_WHAT YOU WILL DO:_ Retype the listing exactly, so that the copy matches it line for line.

_DATA FOR THE TASK:_
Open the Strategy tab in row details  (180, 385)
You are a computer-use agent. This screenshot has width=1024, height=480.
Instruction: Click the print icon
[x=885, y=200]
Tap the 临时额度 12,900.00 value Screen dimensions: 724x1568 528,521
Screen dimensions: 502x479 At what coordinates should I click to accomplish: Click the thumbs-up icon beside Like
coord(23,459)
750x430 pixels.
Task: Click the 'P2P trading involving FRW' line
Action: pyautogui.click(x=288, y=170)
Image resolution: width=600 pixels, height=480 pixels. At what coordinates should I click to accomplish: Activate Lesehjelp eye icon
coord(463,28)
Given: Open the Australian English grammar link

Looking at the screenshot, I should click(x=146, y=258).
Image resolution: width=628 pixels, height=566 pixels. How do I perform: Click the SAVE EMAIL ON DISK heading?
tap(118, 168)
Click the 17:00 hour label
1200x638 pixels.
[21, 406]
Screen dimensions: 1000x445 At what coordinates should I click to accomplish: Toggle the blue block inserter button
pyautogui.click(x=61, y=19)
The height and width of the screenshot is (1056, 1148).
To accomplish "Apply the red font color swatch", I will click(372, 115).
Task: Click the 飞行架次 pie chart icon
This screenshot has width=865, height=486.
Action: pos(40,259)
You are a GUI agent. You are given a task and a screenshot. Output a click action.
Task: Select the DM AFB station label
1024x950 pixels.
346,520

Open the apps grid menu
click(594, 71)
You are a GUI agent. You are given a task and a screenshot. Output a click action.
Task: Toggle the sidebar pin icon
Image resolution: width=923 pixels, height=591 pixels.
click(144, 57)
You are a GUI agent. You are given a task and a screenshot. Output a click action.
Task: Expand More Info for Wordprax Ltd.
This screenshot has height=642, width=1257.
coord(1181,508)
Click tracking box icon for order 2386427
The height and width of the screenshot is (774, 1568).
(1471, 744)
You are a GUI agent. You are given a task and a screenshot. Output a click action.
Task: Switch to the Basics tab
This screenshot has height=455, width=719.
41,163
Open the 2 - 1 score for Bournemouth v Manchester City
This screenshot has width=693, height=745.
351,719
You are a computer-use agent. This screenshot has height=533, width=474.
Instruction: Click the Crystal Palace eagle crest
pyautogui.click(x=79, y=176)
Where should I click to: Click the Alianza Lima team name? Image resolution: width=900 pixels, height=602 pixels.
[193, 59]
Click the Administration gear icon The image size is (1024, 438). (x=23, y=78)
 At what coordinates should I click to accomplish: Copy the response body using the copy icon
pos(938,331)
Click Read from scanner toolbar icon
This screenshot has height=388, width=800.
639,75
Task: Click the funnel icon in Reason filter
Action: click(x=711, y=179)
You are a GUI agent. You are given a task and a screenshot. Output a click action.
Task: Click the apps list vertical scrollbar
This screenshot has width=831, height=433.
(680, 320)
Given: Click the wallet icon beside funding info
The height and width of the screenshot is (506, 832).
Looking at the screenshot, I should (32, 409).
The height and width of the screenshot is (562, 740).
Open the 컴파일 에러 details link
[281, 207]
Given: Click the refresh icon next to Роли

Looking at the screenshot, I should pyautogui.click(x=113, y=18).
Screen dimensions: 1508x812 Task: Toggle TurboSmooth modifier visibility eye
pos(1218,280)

_YOUR SOLUTION:_
Open the Strategy tab in row details  (180, 385)
You are a computer-use agent. This screenshot has width=1024, height=480.
Instruction: Click the print icon
[x=885, y=200]
Tap the 临时额度 12,900.00 value Screen dimensions: 724x1568 528,521
Screen dimensions: 502x479 At what coordinates should I click to accomplish: Click the thumbs-up icon beside Like
coord(23,459)
750x430 pixels.
Task: Click the 'P2P trading involving FRW' line
Action: pyautogui.click(x=288, y=170)
Image resolution: width=600 pixels, height=480 pixels. At what coordinates should I click to accomplish: Activate Lesehjelp eye icon
coord(463,28)
Given: Open the Australian English grammar link

Looking at the screenshot, I should click(x=146, y=258).
Image resolution: width=628 pixels, height=566 pixels. How do I perform: Click the SAVE EMAIL ON DISK heading?
tap(118, 168)
Click the 17:00 hour label
1200x638 pixels.
[21, 406]
Screen dimensions: 1000x445 At what coordinates should I click to accomplish: Toggle the blue block inserter button
pyautogui.click(x=61, y=19)
The height and width of the screenshot is (1056, 1148).
To accomplish "Apply the red font color swatch", I will click(372, 115).
Task: Click the 飞行架次 pie chart icon
This screenshot has width=865, height=486.
Action: pos(40,259)
You are a GUI agent. You are given a task and a screenshot. Output a click action.
Task: Select the DM AFB station label
1024x950 pixels.
346,520

Open the apps grid menu
click(594, 71)
You are a GUI agent. You are given a task and a screenshot. Output a click action.
Task: Toggle the sidebar pin icon
Image resolution: width=923 pixels, height=591 pixels.
click(144, 57)
You are a GUI agent. You are given a task and a screenshot. Output a click action.
Task: Expand More Info for Wordprax Ltd.
This screenshot has height=642, width=1257.
coord(1181,508)
Click tracking box icon for order 2386427
The height and width of the screenshot is (774, 1568).
(1471, 744)
You are a GUI agent. You are given a task and a screenshot. Output a click action.
Task: Switch to the Basics tab
This screenshot has height=455, width=719.
41,163
Open the 2 - 1 score for Bournemouth v Manchester City
This screenshot has width=693, height=745.
351,719
You are a computer-use agent. This screenshot has height=533, width=474.
Instruction: Click the Crystal Palace eagle crest
pyautogui.click(x=79, y=176)
Where should I click to: Click the Alianza Lima team name? Image resolution: width=900 pixels, height=602 pixels.
[193, 59]
Click the Administration gear icon The image size is (1024, 438). (x=23, y=78)
 At what coordinates should I click to accomplish: Copy the response body using the copy icon
pos(938,331)
Click Read from scanner toolbar icon
This screenshot has height=388, width=800.
639,75
Task: Click the funnel icon in Reason filter
Action: click(x=711, y=179)
You are a GUI agent. You are given a task and a screenshot. Output a click action.
Task: Click the apps list vertical scrollbar
This screenshot has width=831, height=433.
(680, 320)
Given: Click the wallet icon beside funding info
The height and width of the screenshot is (506, 832).
Looking at the screenshot, I should (32, 409).
The height and width of the screenshot is (562, 740).
Open the 컴파일 에러 details link
[281, 207]
Given: Click the refresh icon next to Роли

Looking at the screenshot, I should pyautogui.click(x=113, y=18).
Screen dimensions: 1508x812 Task: Toggle TurboSmooth modifier visibility eye
pos(1218,280)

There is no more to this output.